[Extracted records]
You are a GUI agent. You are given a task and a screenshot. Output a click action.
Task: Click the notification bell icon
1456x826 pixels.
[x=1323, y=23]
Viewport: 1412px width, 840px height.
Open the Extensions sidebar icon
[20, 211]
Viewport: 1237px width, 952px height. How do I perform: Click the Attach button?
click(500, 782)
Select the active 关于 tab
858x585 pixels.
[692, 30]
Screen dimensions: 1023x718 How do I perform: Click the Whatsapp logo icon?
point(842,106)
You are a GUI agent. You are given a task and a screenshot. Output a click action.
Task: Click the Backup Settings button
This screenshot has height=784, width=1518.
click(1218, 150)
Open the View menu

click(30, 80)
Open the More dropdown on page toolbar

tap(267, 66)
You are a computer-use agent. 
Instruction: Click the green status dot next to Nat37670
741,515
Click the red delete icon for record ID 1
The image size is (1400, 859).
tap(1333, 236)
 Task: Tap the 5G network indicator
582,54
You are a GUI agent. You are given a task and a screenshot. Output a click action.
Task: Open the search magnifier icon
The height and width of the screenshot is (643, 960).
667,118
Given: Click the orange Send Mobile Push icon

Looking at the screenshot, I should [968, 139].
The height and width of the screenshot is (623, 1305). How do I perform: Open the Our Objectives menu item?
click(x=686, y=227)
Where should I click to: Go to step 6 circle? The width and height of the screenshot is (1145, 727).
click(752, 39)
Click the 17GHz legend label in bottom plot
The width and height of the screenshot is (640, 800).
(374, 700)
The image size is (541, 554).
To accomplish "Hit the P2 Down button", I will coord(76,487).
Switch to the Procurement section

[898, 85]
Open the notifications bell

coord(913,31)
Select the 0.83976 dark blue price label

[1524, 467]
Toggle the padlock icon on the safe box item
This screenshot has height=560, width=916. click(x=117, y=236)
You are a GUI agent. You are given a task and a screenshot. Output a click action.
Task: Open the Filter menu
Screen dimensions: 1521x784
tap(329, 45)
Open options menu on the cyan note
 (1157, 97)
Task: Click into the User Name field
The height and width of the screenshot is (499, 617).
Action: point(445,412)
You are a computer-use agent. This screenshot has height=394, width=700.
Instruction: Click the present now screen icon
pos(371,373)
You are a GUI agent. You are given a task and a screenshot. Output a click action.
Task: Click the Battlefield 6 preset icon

◆ Your assignment:
Checking each line of the data, count the ones containing "computer", and give only that count.

◆ Answer for this exercise:
2